We investigated the notion that action-based incubation tasks may boost creativity when the AUT involves providing alternate uses for objects that are typically manipulated with effectors activated during incubation (Matheson et al., 2017, Matheson & Kenett, 2020). We compared the effects of two dance incubations, ballet and Iranian dance, only the latter of which involves active finger movements. In addition, we included two classical incubation tasks, rest and 0-back, the latter of which also involves delicate finger movements.

Using a well-powered within-subjects design, we were unable to replicate the previously reported difference in creativity after rest and 0-back (Baird et al., 2012), making our study the second with this result (Kazemian et al., 2024). It is unclear why the between-subjects design used in Baird et al., (2012) would result in a difference that would be undetectable in this well-balanced, more sensitive within-subject design.

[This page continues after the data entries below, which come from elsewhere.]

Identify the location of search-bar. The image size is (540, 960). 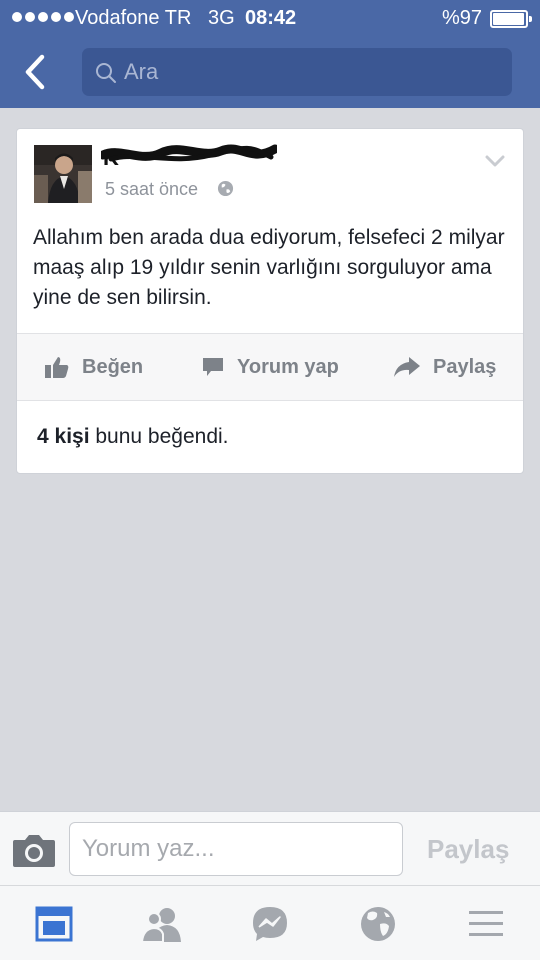
(297, 72).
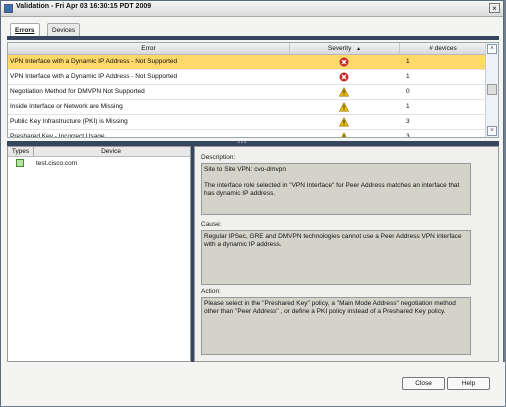  Describe the element at coordinates (218, 158) in the screenshot. I see `description-label: Description:` at that location.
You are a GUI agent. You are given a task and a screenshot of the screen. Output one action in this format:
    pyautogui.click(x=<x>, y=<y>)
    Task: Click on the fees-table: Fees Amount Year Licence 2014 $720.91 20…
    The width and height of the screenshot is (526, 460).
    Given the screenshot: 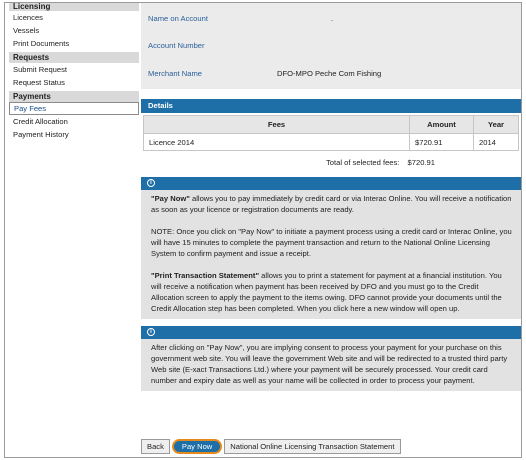 What is the action you would take?
    pyautogui.click(x=331, y=133)
    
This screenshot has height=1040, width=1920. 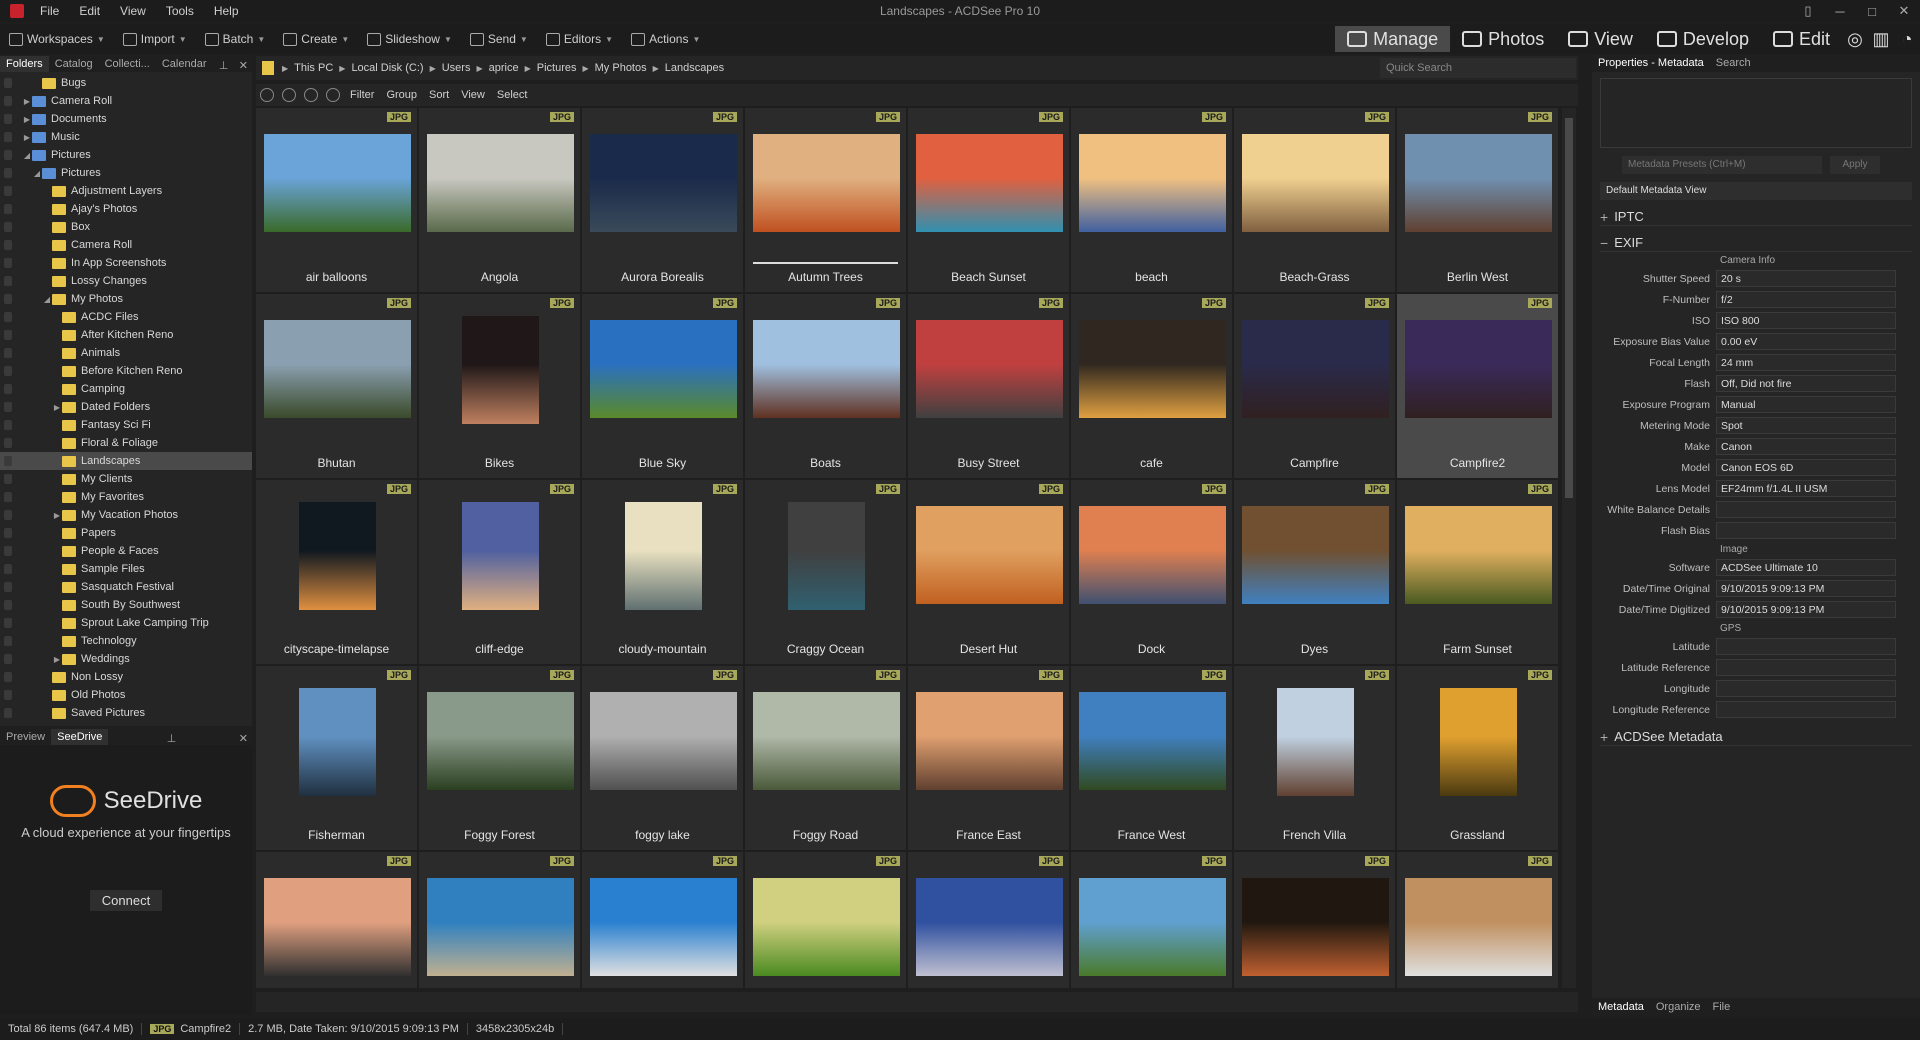 What do you see at coordinates (664, 759) in the screenshot?
I see `thumbnail-cell: JPG foggy lake` at bounding box center [664, 759].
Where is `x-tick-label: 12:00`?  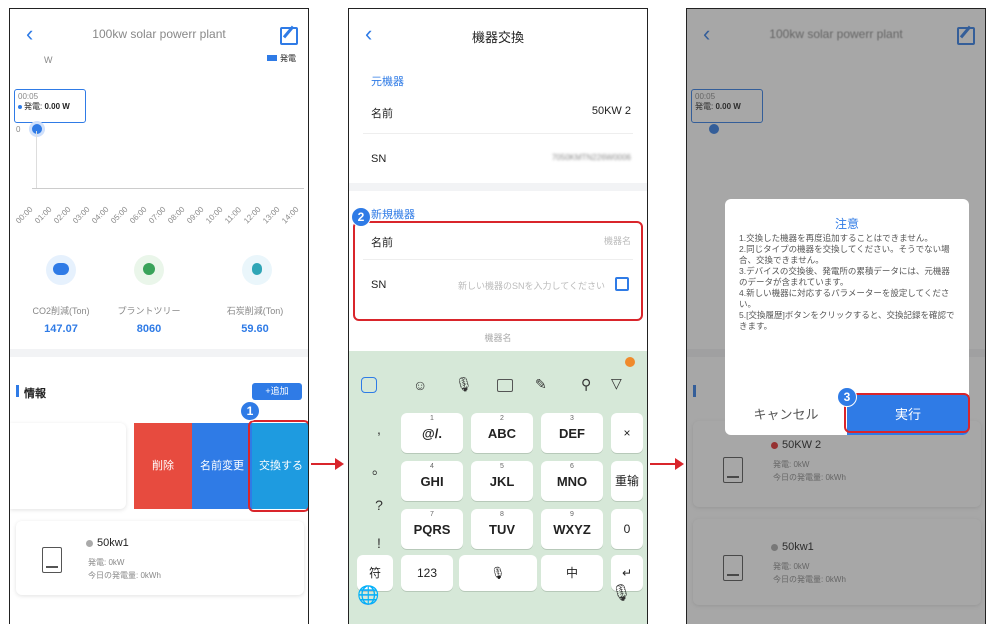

Although the interaction object x incubation was not significant, our predictions allowed us to explore pairwise comparisons, and we did this using a particularly conservative approach to control Type I error inflation. These prediction-driven comparisons showed that the Iranian dance incubation resulted in significantly more creative generation of alternate uses for paperclip than for all other objects. We observed a similar effect for paperclip and brick for all other incubation tasks, though the effect sizes were largest for Iranian dance incubation. Notably, the paperclip is a small and light object that requires delicate finger movements to be manipulated, in contrast to the other objects, which often are handled with whole hand and arm movements. Univariate F-tests and hypothesis-driven pairwise comparisons suggested that higher creativity scores for the object paperclip may be expected after an Iranian dance incubation, as compared to after a Ballet incubation. However, given the non-significant object x incubation interaction, our results provide only weak support for the hypothesis that different incubations facilitate creative cognition for different objects. Rather, there was an overall effect of object across incubations (cf. Fig. 4). Whether the small size or, alternatively, the higher plasticity of a paper clip might be a driver for the observed object effects would require further study. Thus, it seems that objects play a larger role in creative generation than incubations.

Future research may address the effect of several interindividual differences on creativity, including the cultural familiarity for participants of the contents of incubation tasks (e.g., we used Iranian and Western ballet dance), to assess whether familiarity/novelty of an incubation task affects creative performance. The novelty effect of dancing Iranian dance for our Western participants might well have played a role in producing these creativity effects, as novelty-seeking has been shown to be linked to creativity (Ivancovsky et al., 2023). Also, participants listened to two culturally quite different musical pieces while moving in the dance incubations. Music incubations have previously been shown to boost creativity (Ritter & Ferguson, 2017). The mechanism by which creativity enhancements are said to come about through music is via increases or decreases in mood. We did measure mood after each trial. However, there was no significant effect of mood (in either direction) in our models, which is why we believe that the music did not affect creativity performance, at least not via mood changes. Other individual factors such as personality, aesthetic responsiveness, sex, and mind-wandering during the task did not influence these results, except openness to experience. Previous research has shown effects of these variables, yet we speculate that our stronger within-subject design may have controlled for such differences.